When we met Betty Draper she was grieving her recently deceased mother, so distraught that her hands shook and she drove her car off the road, with Sally and Bobby in the back seat. When she went to see a psychiatrist he checked in with Don after her sessions, debriefing and diagnosing to her husband, rather than to her. Betty had once had a great deal of potential, with an education from Bryn Mawr and a modeling career, and a skill for speaking Italian. Fitzwilliam Darcy would probably have called her accomplished. But she chose to marry a man her parents disapproved of–a man she didn’t know was lying to her about everything from his affairs to his identity–and move to the suburbs to have his children.
And that left her feeling stuck–stuck in childhood, stuck in her marriage. She couldn’t grow up while still being treated like a child, couldn’t pick her career back up with Don working in the same industry. She had regrets. She had resentments. They manifested as anger and as numbness. She spent much of the first season fascinated by Helen Bishop, the divorced woman down the street. She saw in Helen a choice she couldn’t make for herself, an independence she did not possess.
Even when Betty did eventually leave Don, it was to immediately remarry. Don may not have loved Betty enough, he certainly contributed to her infantilization, but Henry loved her blindly. He didn’t care whether she was pregnant with another man’s child, or overweight, or whether she was as picture-perfect as she’d been in her modeling days. He didn’t care that she could be petulant and child-like. He directed her more like a parent than a husband, in what to do and what to think and how to raise her children. Betty may have found a way out of her first unhappy marriage, but she didn’t find anything resembling independence.
But the revelation that Betty is sick, and not just sick but dying, with maybe 9 months to a year left if she receives treatment, has knocked Henry down, too. He goes to Sally for help, lays that burden of convincing Betty to try to fight her lung cancer on Sally’s 16-year-old shoulders.

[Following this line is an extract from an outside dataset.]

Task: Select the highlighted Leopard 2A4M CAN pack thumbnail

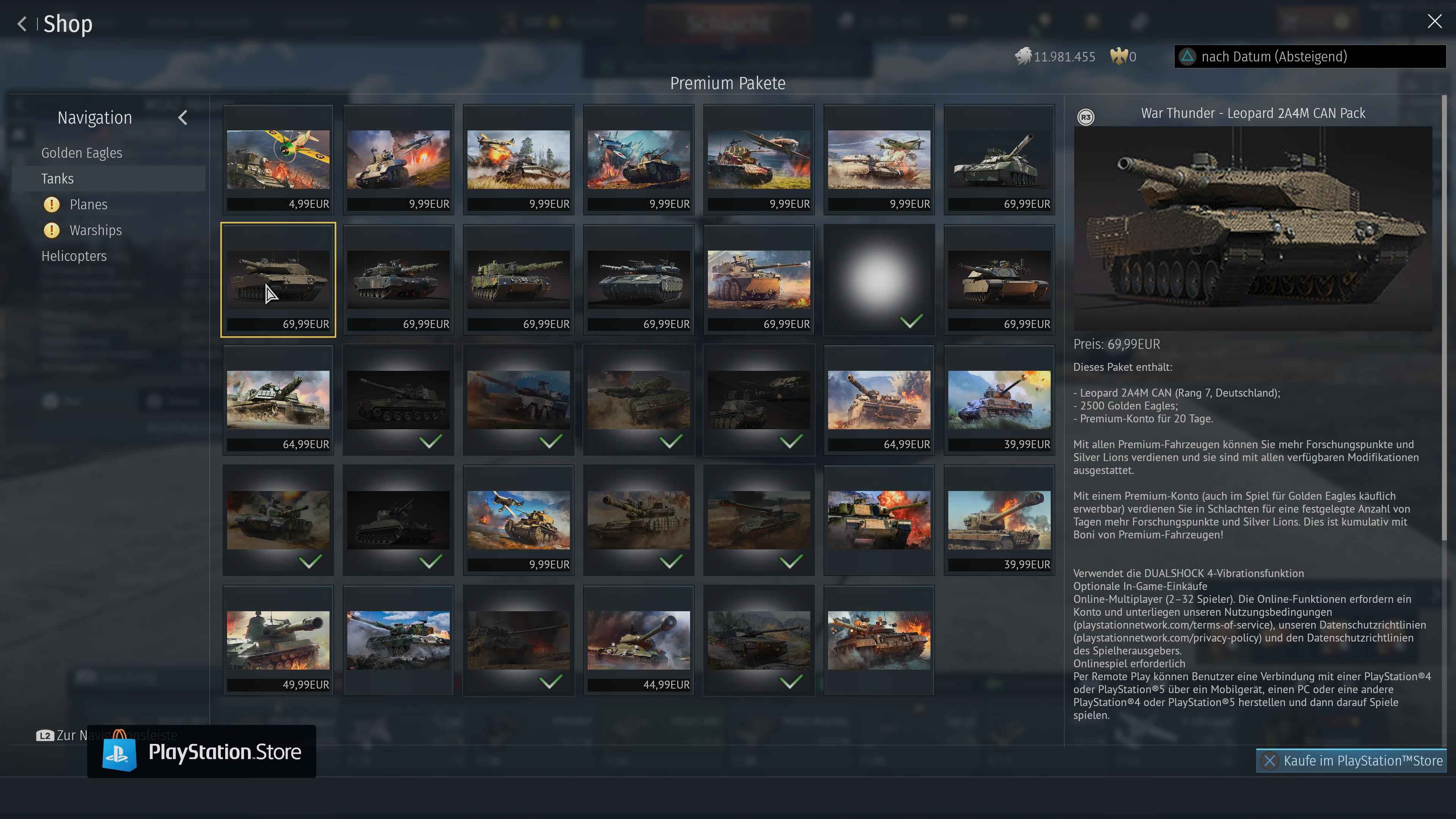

He tells her she can cry, but then he breaks down himself before she has the chance. He asks Sally what he’s going to do without Betty when he should be more concerned for how she’s feeling. He drags her home to literally take her mother’s place at the head of the dinner table, with her baby brother in her lap.
And Betty hands her an envelope with instructions for what to do with her body. Ever concerned with her appearance, Betty has already set the dress aside, told Sally which lipstick she wants and how the mortician should style her hair. She says that Henry will be useless and she’s right, he already is, so yet another adult burden falls to Sally. It’s another hard shove in the direction of adulthood.
At the beginning of “The Milk and Honey Route,” before Betty’s lung cancer had made itself known, Sally was on the phone with Don, talking about school, and his road trip, and going to Spain. It’s the only scene in the episode where Sally’s treated like she’s still a kid. Their conversation is friendly, one of the friendliest we’ve seen between them in years, but Don is also very much her father, wishing she had quit field hockey before he bought her the equipment and asking her to sell it, telling her she has “no idea about money” (a phrase that’s not all that different from something Betty said to him once, the way she knew that he grew up poor). It was Don that Sally opened up to about the funeral back in “A Day’s Work,” the “awful” funeral, where her friend’s mother was yellow in a bad wig.
Sally needs a parent like Don right now, someone who can still look at her and see a teenager. Don has worked to be more honest with Sally since the end of season 6, telling her the truth about Dick Whitman, and apparently keeping her informed about this post-McCann road trip, there is more heft to their conversations now, but he still, for the most part, expects 16-year-old things of her. But Don is off in Kansas, sitting at a bus stop 3 million dollars and a Cadillac poorer than he was at the beginning of the season. If Don isn’t coming back, if Sally doesn’t have him to lean on, then what will become of her now?